[Records]
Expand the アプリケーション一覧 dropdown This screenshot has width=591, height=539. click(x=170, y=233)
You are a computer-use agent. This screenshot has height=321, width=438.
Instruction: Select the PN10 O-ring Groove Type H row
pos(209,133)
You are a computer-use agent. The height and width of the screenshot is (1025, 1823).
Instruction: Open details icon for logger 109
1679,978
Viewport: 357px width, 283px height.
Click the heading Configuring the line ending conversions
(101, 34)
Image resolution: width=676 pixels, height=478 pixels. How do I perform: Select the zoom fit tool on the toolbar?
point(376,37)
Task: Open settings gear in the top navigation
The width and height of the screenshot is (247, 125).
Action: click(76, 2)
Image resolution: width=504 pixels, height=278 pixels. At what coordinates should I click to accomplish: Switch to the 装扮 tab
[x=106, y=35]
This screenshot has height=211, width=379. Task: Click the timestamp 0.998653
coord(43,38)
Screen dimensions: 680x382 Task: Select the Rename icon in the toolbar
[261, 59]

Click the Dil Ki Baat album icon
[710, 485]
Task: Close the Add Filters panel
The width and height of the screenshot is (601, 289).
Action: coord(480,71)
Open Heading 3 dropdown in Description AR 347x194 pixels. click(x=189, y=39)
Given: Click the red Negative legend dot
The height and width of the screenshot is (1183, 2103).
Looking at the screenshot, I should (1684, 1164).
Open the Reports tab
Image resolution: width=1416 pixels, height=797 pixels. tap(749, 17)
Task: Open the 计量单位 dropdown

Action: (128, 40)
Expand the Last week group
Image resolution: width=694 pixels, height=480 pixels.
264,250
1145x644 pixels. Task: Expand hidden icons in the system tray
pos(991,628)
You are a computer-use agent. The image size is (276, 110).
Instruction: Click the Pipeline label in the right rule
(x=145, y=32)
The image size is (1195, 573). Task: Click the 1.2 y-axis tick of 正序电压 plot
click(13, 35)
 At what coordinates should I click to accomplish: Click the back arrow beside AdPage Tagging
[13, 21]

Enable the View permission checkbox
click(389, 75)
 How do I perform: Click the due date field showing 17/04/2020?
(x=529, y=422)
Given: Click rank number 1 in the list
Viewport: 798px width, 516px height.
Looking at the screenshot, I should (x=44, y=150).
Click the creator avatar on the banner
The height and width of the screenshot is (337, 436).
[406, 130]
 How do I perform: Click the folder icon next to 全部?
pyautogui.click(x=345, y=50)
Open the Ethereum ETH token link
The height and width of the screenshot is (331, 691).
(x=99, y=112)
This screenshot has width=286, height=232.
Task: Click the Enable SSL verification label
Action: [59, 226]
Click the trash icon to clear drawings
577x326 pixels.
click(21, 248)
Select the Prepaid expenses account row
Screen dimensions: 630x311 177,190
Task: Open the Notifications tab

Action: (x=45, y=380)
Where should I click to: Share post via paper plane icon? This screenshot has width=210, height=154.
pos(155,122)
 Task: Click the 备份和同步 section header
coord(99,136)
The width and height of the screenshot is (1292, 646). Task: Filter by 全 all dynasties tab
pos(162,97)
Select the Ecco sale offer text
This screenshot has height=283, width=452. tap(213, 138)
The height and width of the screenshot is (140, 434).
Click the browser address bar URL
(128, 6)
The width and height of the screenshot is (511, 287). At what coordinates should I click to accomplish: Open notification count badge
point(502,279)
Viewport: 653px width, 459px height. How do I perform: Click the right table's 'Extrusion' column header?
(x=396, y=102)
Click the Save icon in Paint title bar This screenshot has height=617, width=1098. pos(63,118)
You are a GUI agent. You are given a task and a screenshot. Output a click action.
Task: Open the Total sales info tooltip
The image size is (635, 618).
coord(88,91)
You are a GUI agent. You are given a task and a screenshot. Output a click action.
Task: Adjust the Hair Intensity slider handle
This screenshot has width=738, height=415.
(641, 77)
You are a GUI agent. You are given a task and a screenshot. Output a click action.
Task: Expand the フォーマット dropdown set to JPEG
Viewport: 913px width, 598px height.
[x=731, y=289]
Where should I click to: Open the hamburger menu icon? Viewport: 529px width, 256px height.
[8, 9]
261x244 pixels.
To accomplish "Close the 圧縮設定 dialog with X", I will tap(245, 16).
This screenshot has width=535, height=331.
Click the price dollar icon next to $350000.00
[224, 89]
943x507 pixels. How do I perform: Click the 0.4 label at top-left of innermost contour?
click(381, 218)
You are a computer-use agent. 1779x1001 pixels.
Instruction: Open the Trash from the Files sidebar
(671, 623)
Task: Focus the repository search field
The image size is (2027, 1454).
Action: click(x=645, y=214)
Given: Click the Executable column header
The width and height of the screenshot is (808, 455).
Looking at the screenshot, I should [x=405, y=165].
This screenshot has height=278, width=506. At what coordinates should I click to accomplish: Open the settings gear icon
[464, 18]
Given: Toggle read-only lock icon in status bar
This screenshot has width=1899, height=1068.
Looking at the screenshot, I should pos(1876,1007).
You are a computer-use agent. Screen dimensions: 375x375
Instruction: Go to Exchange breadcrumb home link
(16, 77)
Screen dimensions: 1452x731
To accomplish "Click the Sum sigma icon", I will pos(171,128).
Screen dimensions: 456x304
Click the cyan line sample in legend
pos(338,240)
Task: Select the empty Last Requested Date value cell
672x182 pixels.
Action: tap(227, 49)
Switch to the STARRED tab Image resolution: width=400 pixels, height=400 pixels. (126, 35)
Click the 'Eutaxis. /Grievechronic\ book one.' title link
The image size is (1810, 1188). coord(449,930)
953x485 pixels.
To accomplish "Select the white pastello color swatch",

Exercise requirements: Print all of the rows above again, with every character unchanged.

Solved exercise:
Expand the アプリケーション一覧 dropdown This screenshot has width=591, height=539. click(x=170, y=233)
You are a computer-use agent. This screenshot has height=321, width=438.
Instruction: Select the PN10 O-ring Groove Type H row
pos(209,133)
You are a computer-use agent. The height and width of the screenshot is (1025, 1823).
Instruction: Open details icon for logger 109
1679,978
Viewport: 357px width, 283px height.
Click the heading Configuring the line ending conversions
(101, 34)
Image resolution: width=676 pixels, height=478 pixels. How do I perform: Select the zoom fit tool on the toolbar?
point(376,37)
Task: Open settings gear in the top navigation
The width and height of the screenshot is (247, 125).
Action: click(76, 2)
Image resolution: width=504 pixels, height=278 pixels. At what coordinates should I click to accomplish: Switch to the 装扮 tab
[x=106, y=35]
This screenshot has height=211, width=379. Task: Click the timestamp 0.998653
coord(43,38)
Screen dimensions: 680x382 Task: Select the Rename icon in the toolbar
[261, 59]

Click the Dil Ki Baat album icon
[710, 485]
Task: Close the Add Filters panel
The width and height of the screenshot is (601, 289).
Action: coord(480,71)
Open Heading 3 dropdown in Description AR 347x194 pixels. click(x=189, y=39)
Given: Click the red Negative legend dot
The height and width of the screenshot is (1183, 2103).
Looking at the screenshot, I should (1684, 1164).
Open the Reports tab
Image resolution: width=1416 pixels, height=797 pixels. tap(749, 17)
Task: Open the 计量单位 dropdown

Action: (128, 40)
Expand the Last week group
Image resolution: width=694 pixels, height=480 pixels.
264,250
1145x644 pixels. Task: Expand hidden icons in the system tray
pos(991,628)
You are a computer-use agent. The image size is (276, 110).
Instruction: Click the Pipeline label in the right rule
(x=145, y=32)
The image size is (1195, 573). Task: Click the 1.2 y-axis tick of 正序电压 plot
click(13, 35)
 At what coordinates should I click to accomplish: Click the back arrow beside AdPage Tagging
[13, 21]

Enable the View permission checkbox
click(389, 75)
 How do I perform: Click the due date field showing 17/04/2020?
(x=529, y=422)
Given: Click rank number 1 in the list
Viewport: 798px width, 516px height.
Looking at the screenshot, I should (x=44, y=150).
Click the creator avatar on the banner
The height and width of the screenshot is (337, 436).
[406, 130]
 How do I perform: Click the folder icon next to 全部?
pyautogui.click(x=345, y=50)
Open the Ethereum ETH token link
The height and width of the screenshot is (331, 691).
(x=99, y=112)
This screenshot has width=286, height=232.
Task: Click the Enable SSL verification label
Action: [59, 226]
Click the trash icon to clear drawings
577x326 pixels.
click(21, 248)
Select the Prepaid expenses account row
Screen dimensions: 630x311 177,190
Task: Open the Notifications tab

Action: (x=45, y=380)
Where should I click to: Share post via paper plane icon? This screenshot has width=210, height=154.
pos(155,122)
 Task: Click the 备份和同步 section header
coord(99,136)
The width and height of the screenshot is (1292, 646). Task: Filter by 全 all dynasties tab
pos(162,97)
Select the Ecco sale offer text
This screenshot has height=283, width=452. tap(213, 138)
The height and width of the screenshot is (140, 434).
Click the browser address bar URL
(128, 6)
The width and height of the screenshot is (511, 287). At what coordinates should I click to accomplish: Open notification count badge
point(502,279)
Viewport: 653px width, 459px height. How do I perform: Click the right table's 'Extrusion' column header?
(x=396, y=102)
Click the Save icon in Paint title bar This screenshot has height=617, width=1098. pos(63,118)
You are a GUI agent. You are given a task and a screenshot. Output a click action.
Task: Open the Total sales info tooltip
The image size is (635, 618).
coord(88,91)
You are a GUI agent. You are given a task and a screenshot. Output a click action.
Task: Adjust the Hair Intensity slider handle
This screenshot has width=738, height=415.
(641, 77)
You are a GUI agent. You are given a task and a screenshot. Output a click action.
Task: Expand the フォーマット dropdown set to JPEG
Viewport: 913px width, 598px height.
[x=731, y=289]
Where should I click to: Open the hamburger menu icon? Viewport: 529px width, 256px height.
[8, 9]
261x244 pixels.
To accomplish "Close the 圧縮設定 dialog with X", I will tap(245, 16).
This screenshot has width=535, height=331.
Click the price dollar icon next to $350000.00
[224, 89]
943x507 pixels. How do I perform: Click the 0.4 label at top-left of innermost contour?
click(381, 218)
You are a computer-use agent. 1779x1001 pixels.
Instruction: Open the Trash from the Files sidebar
(671, 623)
Task: Focus the repository search field
The image size is (2027, 1454).
Action: click(x=645, y=214)
Given: Click the Executable column header
The width and height of the screenshot is (808, 455).
Looking at the screenshot, I should [x=405, y=165].
This screenshot has height=278, width=506. At what coordinates should I click to accomplish: Open the settings gear icon
[464, 18]
Given: Toggle read-only lock icon in status bar
This screenshot has width=1899, height=1068.
Looking at the screenshot, I should pos(1876,1007).
You are a computer-use agent. Screen dimensions: 375x375
Instruction: Go to Exchange breadcrumb home link
(16, 77)
Screen dimensions: 1452x731
To accomplish "Click the Sum sigma icon", I will pos(171,128).
Screen dimensions: 456x304
Click the cyan line sample in legend
pos(338,240)
Task: Select the empty Last Requested Date value cell
672x182 pixels.
Action: tap(227, 49)
Switch to the STARRED tab Image resolution: width=400 pixels, height=400 pixels. (126, 35)
Click the 'Eutaxis. /Grievechronic\ book one.' title link
The image size is (1810, 1188). coord(449,930)
953x485 pixels.
To accomplish "Select the white pastello color swatch",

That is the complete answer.